• [SHORT PROBLEM] Print the lines below exactly as they appear, beginning with the line that contains "Given: Go back with the Back button" and continuing through the line that contains "coord(106,99)".

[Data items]
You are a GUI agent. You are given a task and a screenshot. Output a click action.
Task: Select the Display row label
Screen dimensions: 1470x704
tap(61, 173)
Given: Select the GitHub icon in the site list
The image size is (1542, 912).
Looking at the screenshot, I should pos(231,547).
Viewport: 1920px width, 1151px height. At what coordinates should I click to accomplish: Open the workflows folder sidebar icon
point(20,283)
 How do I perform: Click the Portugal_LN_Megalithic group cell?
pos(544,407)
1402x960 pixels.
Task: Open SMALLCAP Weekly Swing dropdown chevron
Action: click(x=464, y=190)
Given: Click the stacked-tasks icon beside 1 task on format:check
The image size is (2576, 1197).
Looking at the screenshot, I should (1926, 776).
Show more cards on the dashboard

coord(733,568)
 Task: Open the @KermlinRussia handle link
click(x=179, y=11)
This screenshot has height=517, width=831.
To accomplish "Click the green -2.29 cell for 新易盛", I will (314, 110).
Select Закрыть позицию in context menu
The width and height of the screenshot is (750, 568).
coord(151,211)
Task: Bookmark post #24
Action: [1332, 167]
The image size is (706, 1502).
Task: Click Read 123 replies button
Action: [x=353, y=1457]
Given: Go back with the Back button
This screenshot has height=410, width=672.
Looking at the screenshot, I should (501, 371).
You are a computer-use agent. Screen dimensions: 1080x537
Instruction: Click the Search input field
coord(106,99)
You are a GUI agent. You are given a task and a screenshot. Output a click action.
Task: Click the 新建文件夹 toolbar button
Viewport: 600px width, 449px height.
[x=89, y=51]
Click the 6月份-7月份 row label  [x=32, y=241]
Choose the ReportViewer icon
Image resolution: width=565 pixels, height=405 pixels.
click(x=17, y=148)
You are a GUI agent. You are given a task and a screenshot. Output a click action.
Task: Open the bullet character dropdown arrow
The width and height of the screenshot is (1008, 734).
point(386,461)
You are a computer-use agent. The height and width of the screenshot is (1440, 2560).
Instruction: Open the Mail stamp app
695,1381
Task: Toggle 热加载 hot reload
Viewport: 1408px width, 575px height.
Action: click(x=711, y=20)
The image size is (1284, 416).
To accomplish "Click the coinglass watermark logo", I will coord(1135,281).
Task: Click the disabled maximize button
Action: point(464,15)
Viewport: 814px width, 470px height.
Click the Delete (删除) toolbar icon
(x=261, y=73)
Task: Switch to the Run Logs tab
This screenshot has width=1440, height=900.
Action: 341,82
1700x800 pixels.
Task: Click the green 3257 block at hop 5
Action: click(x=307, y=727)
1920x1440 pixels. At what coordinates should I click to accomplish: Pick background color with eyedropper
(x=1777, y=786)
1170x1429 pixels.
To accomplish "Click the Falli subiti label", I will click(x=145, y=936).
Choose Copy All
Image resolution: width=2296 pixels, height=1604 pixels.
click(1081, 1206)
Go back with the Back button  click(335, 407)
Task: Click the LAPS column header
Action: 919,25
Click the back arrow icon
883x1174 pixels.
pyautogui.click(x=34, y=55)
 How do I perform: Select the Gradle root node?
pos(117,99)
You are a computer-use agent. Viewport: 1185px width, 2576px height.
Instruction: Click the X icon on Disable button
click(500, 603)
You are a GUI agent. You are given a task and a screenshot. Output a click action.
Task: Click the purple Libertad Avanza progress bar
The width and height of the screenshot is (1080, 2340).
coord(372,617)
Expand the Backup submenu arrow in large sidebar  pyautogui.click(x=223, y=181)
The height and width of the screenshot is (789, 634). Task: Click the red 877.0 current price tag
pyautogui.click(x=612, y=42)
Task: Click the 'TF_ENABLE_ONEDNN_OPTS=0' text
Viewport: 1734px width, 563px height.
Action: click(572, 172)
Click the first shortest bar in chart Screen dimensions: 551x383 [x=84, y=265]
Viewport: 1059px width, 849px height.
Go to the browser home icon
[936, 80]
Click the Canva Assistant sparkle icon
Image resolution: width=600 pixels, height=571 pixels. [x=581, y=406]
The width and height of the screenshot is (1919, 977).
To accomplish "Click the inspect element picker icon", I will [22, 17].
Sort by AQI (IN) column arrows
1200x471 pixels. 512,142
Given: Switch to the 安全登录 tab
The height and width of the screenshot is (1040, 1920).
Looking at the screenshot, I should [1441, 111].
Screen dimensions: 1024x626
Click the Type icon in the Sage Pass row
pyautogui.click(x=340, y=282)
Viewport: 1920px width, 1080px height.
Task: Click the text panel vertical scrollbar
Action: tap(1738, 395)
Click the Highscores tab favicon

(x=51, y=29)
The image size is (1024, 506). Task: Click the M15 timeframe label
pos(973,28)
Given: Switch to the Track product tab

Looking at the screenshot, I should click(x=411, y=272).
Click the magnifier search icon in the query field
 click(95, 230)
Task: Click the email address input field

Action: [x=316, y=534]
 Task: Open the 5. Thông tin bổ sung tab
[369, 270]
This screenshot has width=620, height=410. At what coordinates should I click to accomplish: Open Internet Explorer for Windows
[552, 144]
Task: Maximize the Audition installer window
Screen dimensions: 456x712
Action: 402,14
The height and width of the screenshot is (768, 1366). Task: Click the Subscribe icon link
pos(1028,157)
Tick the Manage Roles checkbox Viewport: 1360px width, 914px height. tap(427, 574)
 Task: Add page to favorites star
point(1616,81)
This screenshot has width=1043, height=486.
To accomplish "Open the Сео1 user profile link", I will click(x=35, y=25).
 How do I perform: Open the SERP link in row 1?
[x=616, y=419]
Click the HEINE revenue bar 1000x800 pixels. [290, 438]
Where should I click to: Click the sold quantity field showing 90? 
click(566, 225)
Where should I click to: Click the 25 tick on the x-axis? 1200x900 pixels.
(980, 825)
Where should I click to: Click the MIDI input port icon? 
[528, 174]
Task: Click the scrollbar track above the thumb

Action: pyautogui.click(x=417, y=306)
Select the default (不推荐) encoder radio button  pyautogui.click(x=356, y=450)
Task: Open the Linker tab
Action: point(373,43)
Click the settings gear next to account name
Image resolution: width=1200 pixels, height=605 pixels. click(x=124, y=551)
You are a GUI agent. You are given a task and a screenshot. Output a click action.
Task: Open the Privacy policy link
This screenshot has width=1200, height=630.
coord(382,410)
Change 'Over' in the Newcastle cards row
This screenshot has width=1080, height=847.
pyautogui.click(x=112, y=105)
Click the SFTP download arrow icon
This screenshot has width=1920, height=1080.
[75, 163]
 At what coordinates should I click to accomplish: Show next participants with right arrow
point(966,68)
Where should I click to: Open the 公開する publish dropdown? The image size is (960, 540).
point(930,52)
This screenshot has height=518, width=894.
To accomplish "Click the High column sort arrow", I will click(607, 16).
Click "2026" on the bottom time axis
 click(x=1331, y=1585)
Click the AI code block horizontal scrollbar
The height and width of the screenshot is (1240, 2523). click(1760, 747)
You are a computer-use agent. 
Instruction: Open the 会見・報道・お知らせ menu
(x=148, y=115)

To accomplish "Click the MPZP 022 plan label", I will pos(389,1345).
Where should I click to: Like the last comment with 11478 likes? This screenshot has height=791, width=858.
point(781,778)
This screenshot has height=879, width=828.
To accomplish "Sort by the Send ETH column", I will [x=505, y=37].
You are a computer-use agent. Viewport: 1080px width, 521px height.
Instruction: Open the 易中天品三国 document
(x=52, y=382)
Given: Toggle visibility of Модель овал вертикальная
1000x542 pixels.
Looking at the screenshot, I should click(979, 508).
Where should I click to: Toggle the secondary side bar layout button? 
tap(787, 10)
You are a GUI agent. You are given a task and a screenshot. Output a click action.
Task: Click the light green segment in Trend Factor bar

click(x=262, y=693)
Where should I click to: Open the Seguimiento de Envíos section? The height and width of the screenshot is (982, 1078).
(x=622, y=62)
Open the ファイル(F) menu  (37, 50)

• [WORKED ANSWER]
Given: Go back with the Back button
This screenshot has height=410, width=672.
Looking at the screenshot, I should (501, 371).
You are a computer-use agent. Screen dimensions: 1080x537
Instruction: Click the Search input field
coord(106,99)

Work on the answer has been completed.